Avril 2018 : derrière son téléphone, Laure Mandeville, envoyée spéciale en Hongrie pour couvrir les législatives, présage un potentiel « basculement et une possible défaite d’Orban. Dans tous les cas, il faut s’attendre à une sanction dans les urnes pour l’homme fort (?) de Hongrie. On va découvrir qu’il était surtout fort parce que les autres étaient faibles et divisés ». Dans la version papier du 9 avril 2018, elle titrait alors : « Hongrie : Orban perd de sa superbe » et annonçait sa défaite. Remportant avec ses alliés 48,53 % des suffrages et près de 133 sur 199 sièges de la chambre unique du parlement, le parti d’Orban contredisait alors les prédictions de cette bien piètre pythie, qui ne semble pas avoir souffert de cette faute professionnelle. À l’occasion des dernières législatives hongroises, elle ne semble pas avoir été envoyée sur le terrain couvrir pour Le Figaro une nouvelle victoire du Fidesz…
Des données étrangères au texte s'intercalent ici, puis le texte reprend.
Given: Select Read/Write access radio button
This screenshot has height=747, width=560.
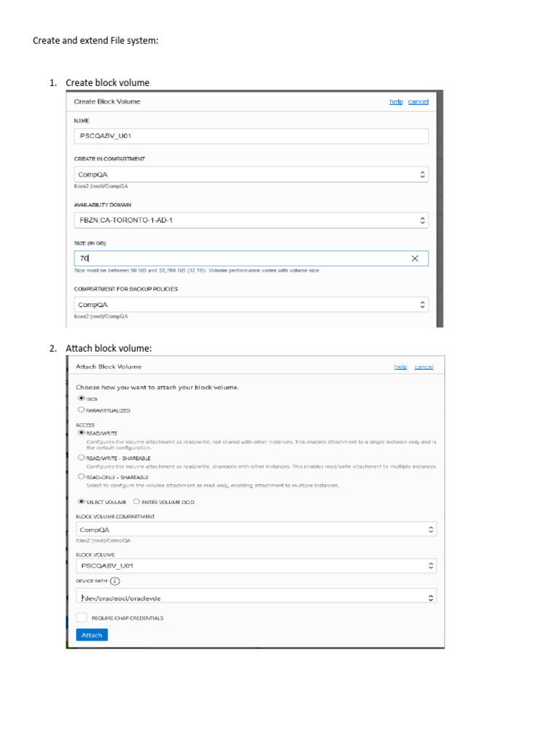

En 2017, une vision distanciée du modèle Trump
En 2017, Laure Mandeville, alors correspondante du Figaro à Washington, découvre, à propos de Donald Trump, « assez vite que ce personnage totalement hors-norme n’était pas une étoile filante. Alors que les médias américains passaient leur temps à annoncer sa disparition, il renaissait chaque fois. J’ai vite compris que, derrière cette capacité à rebondir, se cachait quelque chose de profond. » Meilleure pioche, donc, pour cette qui considère le nouveau président des Etats-Unis comme un personnage « parfois très inquiétant », y voit la réponse aux attentes des Américains et notamment des classes moyennes blanches. Celle qui avait consacré, en 2016, un livre à Donald Trump, confie alors
« s’inquiéter de l’opposition systématique des grands médias qui ont largement dépassé leur mission d’informer […] en faisant tout pour abattre Trump. […] Les grands médias l’ont d’abord pris pour un clown. Il était tellement à l’opposé de leur doxa idéologique sur la globalisation heureuse. À partir du moment où ils ont compris qu’il allait gagner, ils ont basculé dans un parti pris absolu qui les aveugle toujours sur ses capacités et sur le mouvement de colère qu’il représente. » Un parti pris « absolu » que la journaliste appliquera parfaitement à la situation russo-ukrainienne cinq ans plus tard, et au profit des thèses du département d’État américain.
Guerre russo-ukrainienne : Dark Vador contre Churchill
Durant la guerre qui oppose l’Ukraine et la Russie, en 2022, elle prend clairement partie pour le camp ukrainien et américain, louangeant le président ukrainien Volodymyr Zelenski qu’elle voit comme « l’incarnation de la résistance tragique et épique de toute une nation ». La journaliste loue également « son courage physique, sa décision de rester au milieu des siens, [qui] ont résonné comme son 13 mai 1940, le jour où Churchill a promis à son peuple devant la Chambre des communes « du sang et des larmes » et sa qualité de « leader né »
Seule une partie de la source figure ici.